(Listed entries)

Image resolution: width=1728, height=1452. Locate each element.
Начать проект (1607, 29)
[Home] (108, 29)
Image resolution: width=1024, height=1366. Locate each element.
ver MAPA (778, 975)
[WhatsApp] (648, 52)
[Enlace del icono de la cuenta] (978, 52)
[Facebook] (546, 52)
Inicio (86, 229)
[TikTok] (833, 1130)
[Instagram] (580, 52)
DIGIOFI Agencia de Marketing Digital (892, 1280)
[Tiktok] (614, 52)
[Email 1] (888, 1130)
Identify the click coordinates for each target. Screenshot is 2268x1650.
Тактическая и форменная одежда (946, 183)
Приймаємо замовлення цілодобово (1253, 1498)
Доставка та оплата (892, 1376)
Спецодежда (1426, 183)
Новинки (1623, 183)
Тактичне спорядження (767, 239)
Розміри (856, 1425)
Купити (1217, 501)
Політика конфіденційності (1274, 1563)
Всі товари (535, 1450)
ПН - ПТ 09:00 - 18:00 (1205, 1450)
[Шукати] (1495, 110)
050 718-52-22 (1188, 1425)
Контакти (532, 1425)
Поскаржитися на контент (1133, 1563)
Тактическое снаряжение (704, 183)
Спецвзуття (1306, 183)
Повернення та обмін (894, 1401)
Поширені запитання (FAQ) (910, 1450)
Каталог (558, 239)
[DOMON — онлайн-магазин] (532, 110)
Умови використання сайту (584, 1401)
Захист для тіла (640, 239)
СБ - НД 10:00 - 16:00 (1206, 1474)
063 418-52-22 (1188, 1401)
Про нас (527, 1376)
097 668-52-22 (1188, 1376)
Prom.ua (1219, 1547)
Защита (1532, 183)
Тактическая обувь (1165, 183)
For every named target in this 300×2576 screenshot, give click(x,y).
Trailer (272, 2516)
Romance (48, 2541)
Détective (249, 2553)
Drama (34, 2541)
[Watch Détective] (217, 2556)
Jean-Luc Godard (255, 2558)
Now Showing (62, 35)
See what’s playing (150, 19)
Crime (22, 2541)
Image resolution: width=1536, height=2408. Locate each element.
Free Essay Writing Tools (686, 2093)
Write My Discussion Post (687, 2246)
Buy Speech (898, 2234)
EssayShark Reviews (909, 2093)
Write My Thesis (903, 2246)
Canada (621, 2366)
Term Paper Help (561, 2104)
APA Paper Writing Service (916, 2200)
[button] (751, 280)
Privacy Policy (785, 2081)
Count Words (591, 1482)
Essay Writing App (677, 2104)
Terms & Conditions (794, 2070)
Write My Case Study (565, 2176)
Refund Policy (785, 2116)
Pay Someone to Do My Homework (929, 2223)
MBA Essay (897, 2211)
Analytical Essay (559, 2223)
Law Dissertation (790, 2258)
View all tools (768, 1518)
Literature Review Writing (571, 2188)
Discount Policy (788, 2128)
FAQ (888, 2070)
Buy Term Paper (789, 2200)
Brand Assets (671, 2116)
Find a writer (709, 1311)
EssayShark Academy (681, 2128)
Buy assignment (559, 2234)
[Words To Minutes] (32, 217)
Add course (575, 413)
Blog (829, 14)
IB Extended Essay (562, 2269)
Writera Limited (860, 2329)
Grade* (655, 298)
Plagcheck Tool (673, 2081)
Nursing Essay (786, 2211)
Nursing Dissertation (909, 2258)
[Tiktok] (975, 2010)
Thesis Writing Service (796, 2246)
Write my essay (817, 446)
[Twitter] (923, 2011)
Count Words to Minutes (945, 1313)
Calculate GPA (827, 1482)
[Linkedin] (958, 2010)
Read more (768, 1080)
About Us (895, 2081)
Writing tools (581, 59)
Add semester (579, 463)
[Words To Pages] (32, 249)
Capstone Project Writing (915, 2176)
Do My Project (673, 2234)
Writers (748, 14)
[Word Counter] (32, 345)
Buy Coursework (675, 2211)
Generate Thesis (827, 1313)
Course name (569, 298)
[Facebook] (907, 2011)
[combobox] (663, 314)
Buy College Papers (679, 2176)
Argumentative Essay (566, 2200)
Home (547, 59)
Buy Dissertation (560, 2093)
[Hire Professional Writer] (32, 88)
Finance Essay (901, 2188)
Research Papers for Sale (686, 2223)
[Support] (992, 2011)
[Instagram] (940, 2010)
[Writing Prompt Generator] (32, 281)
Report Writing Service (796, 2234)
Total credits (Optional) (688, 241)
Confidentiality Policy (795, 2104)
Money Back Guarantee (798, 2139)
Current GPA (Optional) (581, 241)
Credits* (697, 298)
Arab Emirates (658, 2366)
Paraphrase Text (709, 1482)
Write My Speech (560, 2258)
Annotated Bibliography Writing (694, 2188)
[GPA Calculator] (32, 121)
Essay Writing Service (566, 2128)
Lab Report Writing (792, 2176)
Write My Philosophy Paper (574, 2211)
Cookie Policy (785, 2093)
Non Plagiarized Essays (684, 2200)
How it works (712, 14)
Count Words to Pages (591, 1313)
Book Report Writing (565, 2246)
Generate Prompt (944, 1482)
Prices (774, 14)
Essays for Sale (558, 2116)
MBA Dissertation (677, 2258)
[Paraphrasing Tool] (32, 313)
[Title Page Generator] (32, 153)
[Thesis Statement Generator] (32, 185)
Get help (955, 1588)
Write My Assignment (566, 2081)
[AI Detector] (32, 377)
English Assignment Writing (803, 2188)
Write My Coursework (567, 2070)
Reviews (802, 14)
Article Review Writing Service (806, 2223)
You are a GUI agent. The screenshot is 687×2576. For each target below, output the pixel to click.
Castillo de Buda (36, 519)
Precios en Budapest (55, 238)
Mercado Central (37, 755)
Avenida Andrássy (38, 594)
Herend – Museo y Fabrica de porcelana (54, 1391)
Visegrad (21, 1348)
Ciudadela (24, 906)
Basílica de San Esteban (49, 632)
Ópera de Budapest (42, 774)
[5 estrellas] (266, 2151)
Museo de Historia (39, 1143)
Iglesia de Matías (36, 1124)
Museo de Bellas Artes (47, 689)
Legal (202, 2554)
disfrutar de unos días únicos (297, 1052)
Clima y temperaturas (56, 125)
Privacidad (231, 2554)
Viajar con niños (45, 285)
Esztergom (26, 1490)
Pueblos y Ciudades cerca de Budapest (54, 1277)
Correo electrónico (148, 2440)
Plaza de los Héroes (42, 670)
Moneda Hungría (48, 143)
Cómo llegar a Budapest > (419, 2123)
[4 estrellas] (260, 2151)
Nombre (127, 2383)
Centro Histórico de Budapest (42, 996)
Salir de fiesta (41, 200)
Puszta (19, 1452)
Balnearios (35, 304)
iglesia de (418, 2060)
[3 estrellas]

(End Listed entries)

→ The task
Your reply is to repeat, unchanged, the lines above running from the one with "[Support] (992, 2011)" up to and including the one with "Basílica de San Esteban (49, 632)".

→ Answer to the problem
[Support] (992, 2011)
[Instagram] (940, 2010)
[Writing Prompt Generator] (32, 281)
Report Writing Service (796, 2234)
Total credits (Optional) (688, 241)
Confidentiality Policy (795, 2104)
Money Back Guarantee (798, 2139)
Current GPA (Optional) (581, 241)
Credits* (697, 298)
Arab Emirates (658, 2366)
Paraphrase Text (709, 1482)
Write My Speech (560, 2258)
Annotated Bibliography Writing (694, 2188)
[GPA Calculator] (32, 121)
Essay Writing Service (566, 2128)
Lab Report Writing (792, 2176)
Write My Philosophy Paper (574, 2211)
Cookie Policy (785, 2093)
Non Plagiarized Essays (684, 2200)
How it works (712, 14)
Count Words to Pages (591, 1313)
Book Report Writing (565, 2246)
Generate Prompt (944, 1482)
Prices (774, 14)
Essays for Sale (558, 2116)
MBA Dissertation (677, 2258)
[Paraphrasing Tool] (32, 313)
[Title Page Generator] (32, 153)
[Thesis Statement Generator] (32, 185)
Get help (955, 1588)
Write My Assignment (566, 2081)
[AI Detector] (32, 377)
English Assignment Writing (803, 2188)
Write My Coursework (567, 2070)
Reviews (802, 14)
Article Review Writing Service (806, 2223)
You are a GUI agent. The screenshot is 687×2576. For each target below, output the pixel to click.
Castillo de Buda (36, 519)
Precios en Budapest (55, 238)
Mercado Central (37, 755)
Avenida Andrássy (38, 594)
Herend – Museo y Fabrica de porcelana (54, 1391)
Visegrad (21, 1348)
Ciudadela (24, 906)
Basílica de San Esteban (49, 632)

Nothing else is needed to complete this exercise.